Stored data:
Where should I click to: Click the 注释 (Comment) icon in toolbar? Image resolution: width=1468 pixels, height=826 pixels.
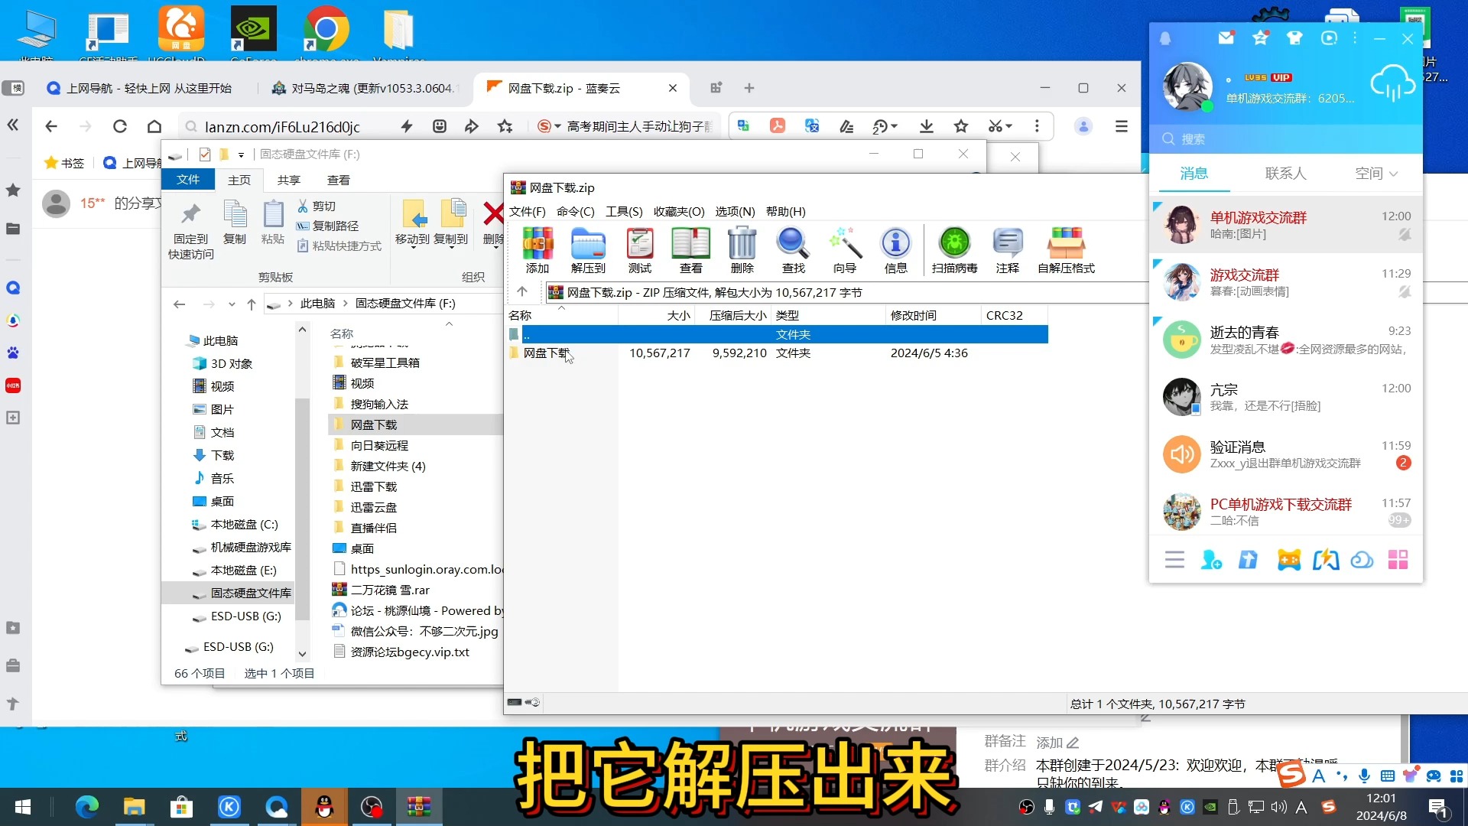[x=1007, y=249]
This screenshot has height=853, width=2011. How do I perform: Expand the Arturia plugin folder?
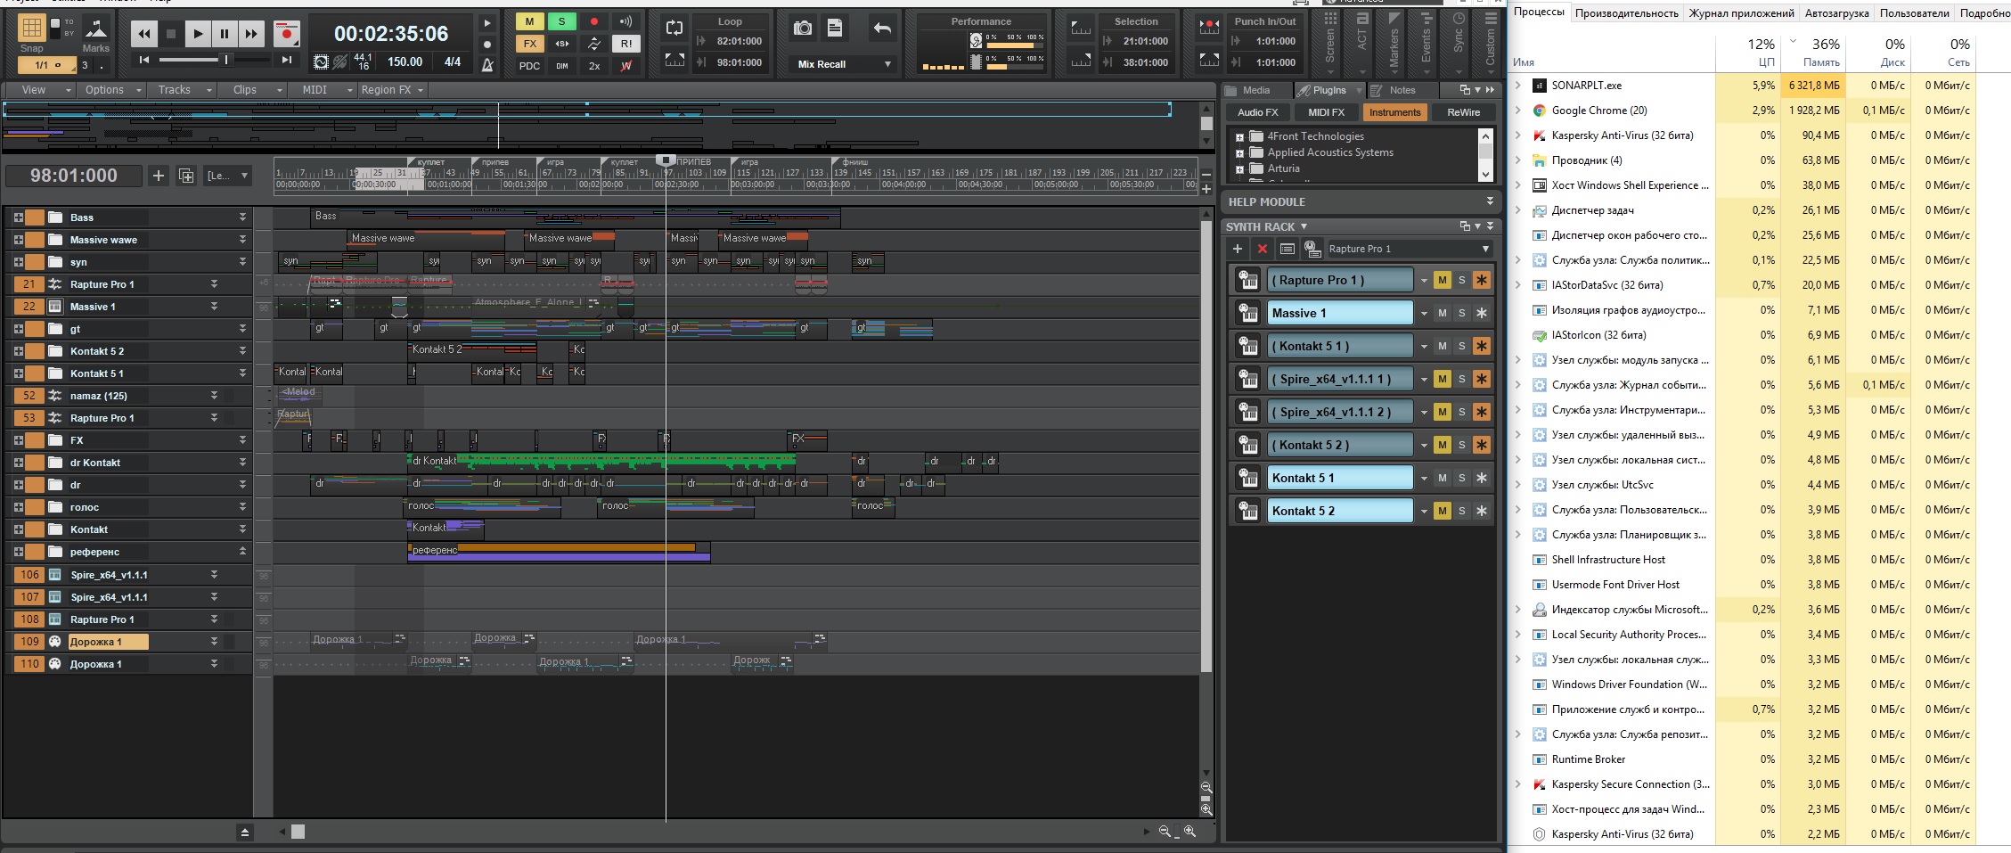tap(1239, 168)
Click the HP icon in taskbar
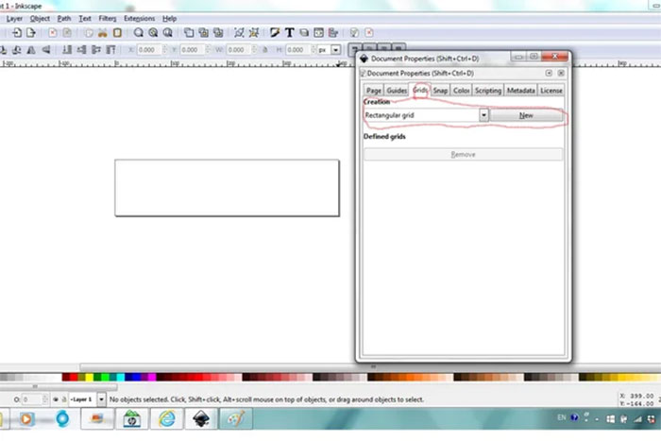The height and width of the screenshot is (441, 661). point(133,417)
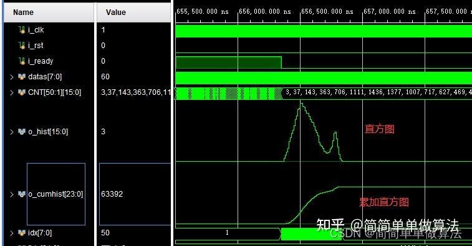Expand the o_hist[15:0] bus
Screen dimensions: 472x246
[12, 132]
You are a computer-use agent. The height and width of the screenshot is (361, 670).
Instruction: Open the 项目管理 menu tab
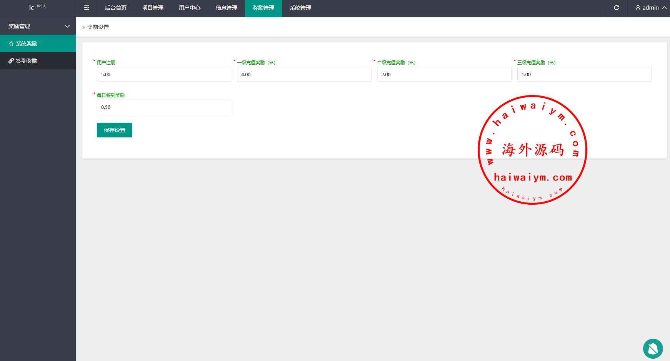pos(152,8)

Work item: Beginning at the line with "You are a computer-use", reproduce each line exactly through the last line of the records above, with pictures left out.

Solved exercise:
You are a computer-use agent. The height and width of the screenshot is (361, 670).
Instruction: Open the 项目管理 menu tab
pos(152,8)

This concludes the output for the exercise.